When David Loucks of Eaton wrote an article on selective coordination, he didn't have to wait a month for a reaction from Plant Engineering readers. The reaction came the next day, via the Talkback feature at www.PlantEngineering.com

“In his article,” the reader wrote, “Mr. Loucks indicates that even when fault current falls within the instantaneous trip range of two circuit breakers exposed to the same magnitude of fault current, the breaker closest to the fault could be the first breaker to open, as the breaker closest to the fault would likely be the smaller (lower amp frame and trip) of the two breakers and would have lower mass to overcome allowing it to start opening first and introducing arc impedance to the faulted circuit, thus reducing the fault current to a level lower than the instantaneous pickup of the upstream (and slower) breaker.

“My first question is once the instantaneous trip has been triggered on any circuit breaker, is this not the point of 'no return,' meaning that the breaker will trip, regardless of what happens to the fault current over time?”

And the reader added this thought: “Relying on the idea of a downstream breaker acting faster than a larger upstream breaker in the instantaneous trip range of both breakers to prevent the upstream breaker from tripping instantaneously sounds like something that would need testing to confirm such operation and not something that can be guaranteed.”

At PlantEngineering.com, Loucks was able to respond with a complete explanation, and a conversation had begun.

“Regarding the instantaneous tripping issue, yes, if in fact both breakers were in the process of opening, then you would have a point of no return; and while the smaller breaker might open first, the upstream breaker would still trip eventually,” wrote Loucks. “But what I was talking about was not the breaker contacts opening, but rather the tripping mechanism within the breaker that tells the breaker when to trip.

“The larger breaker will have a larger, heavier tripping mechanism that must be accelerated with a force and/or distance greater than what would be required on a smaller breaker.

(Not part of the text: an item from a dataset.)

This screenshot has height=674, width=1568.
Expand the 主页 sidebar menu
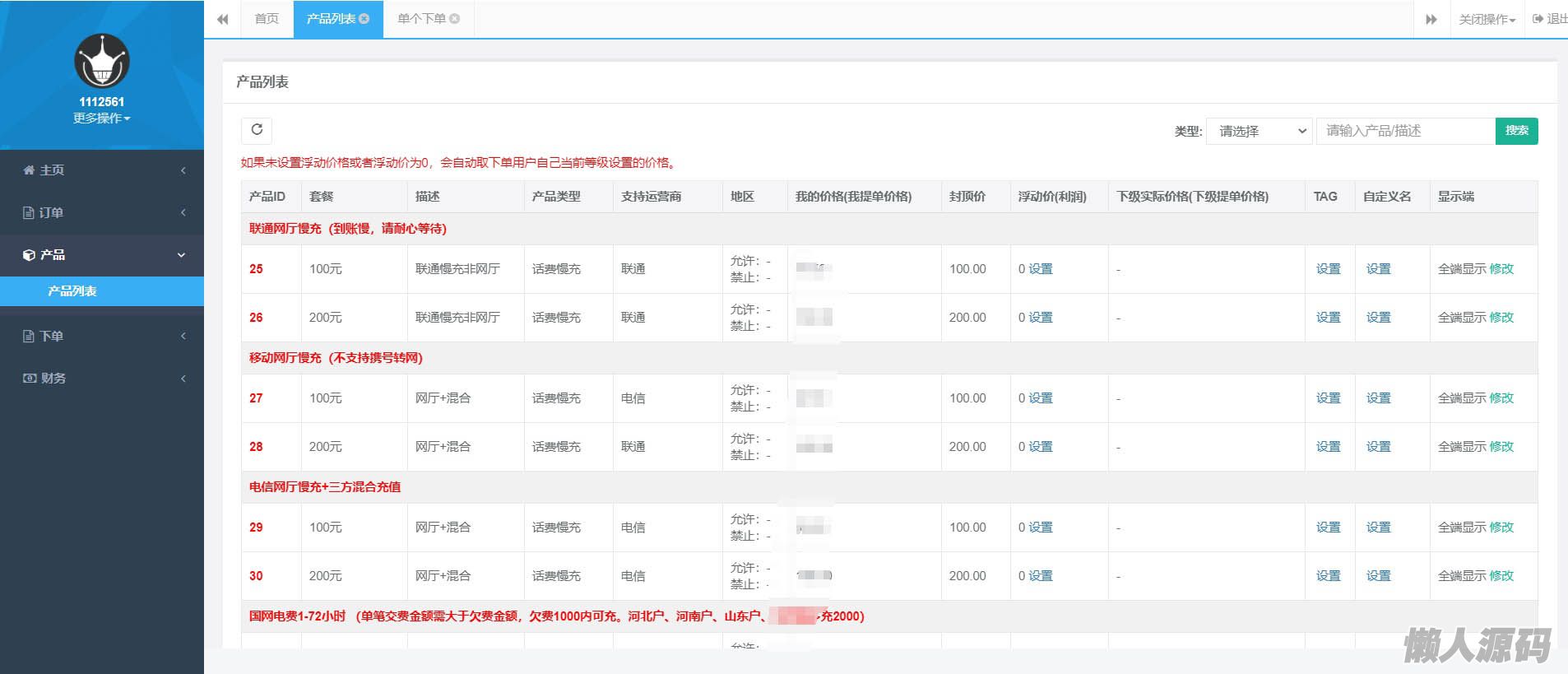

When that smaller breaker tripping mechanism operates a few milliseconds before the big one, you add arc impedance to the circuit.

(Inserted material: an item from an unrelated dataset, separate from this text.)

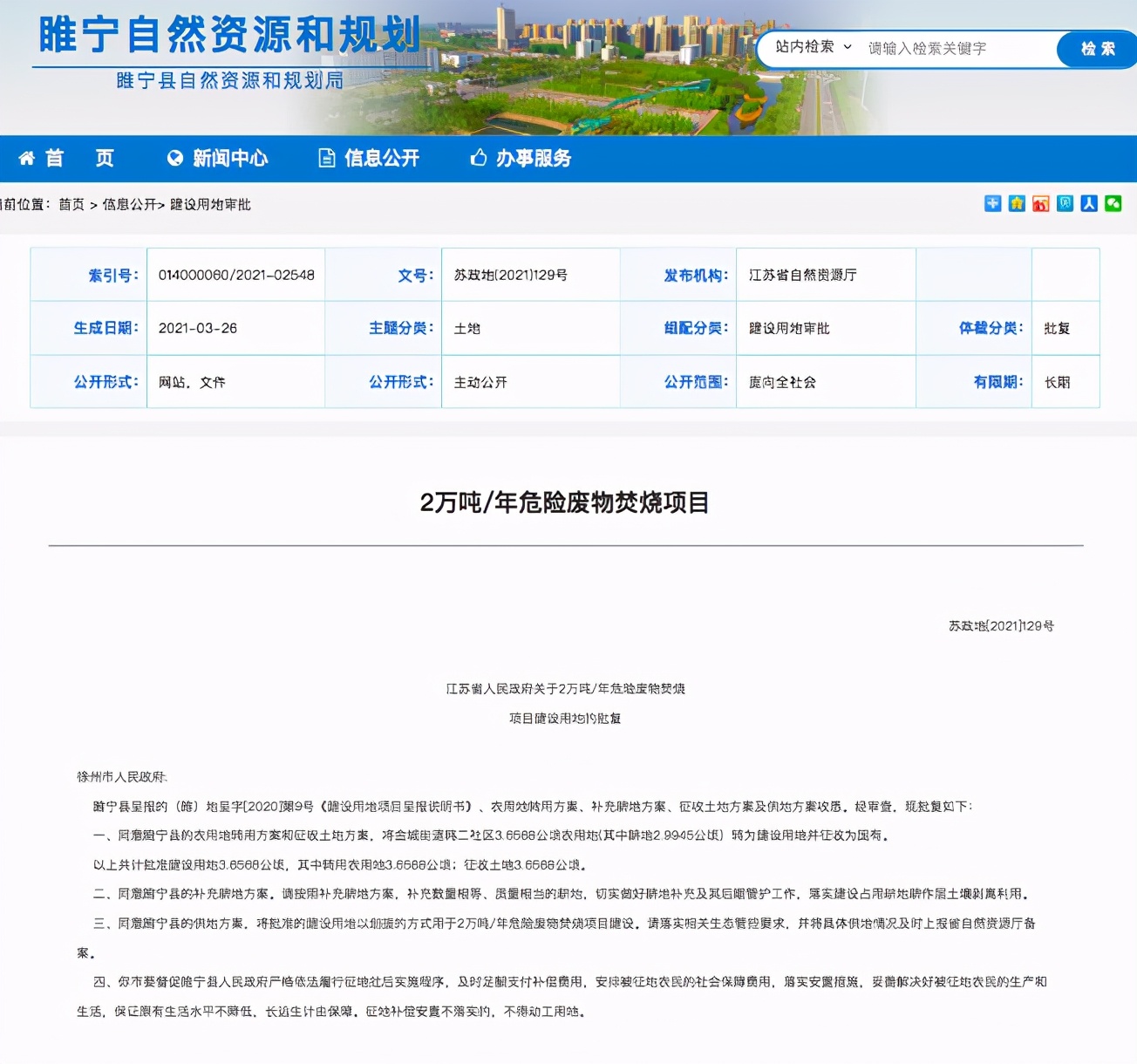Switch to the 信息公开 section

click(384, 158)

“And I agree about your testing comment. You couldn't guarantee that this would work in all cases. Another interesting reason that could explain why we don't hear about selective coordination issues, at least from properly sized and set breakers, is this – the 2005 code mandates selective coordination on emergency systems.”

The Talkback feature at www.PlantEngineering.com is a great way to contact story authors and editors. It's also a great way to build a network of plant managers. That kind of dialogue is important today as plant managers around the world work to solve common problems on the plant floor.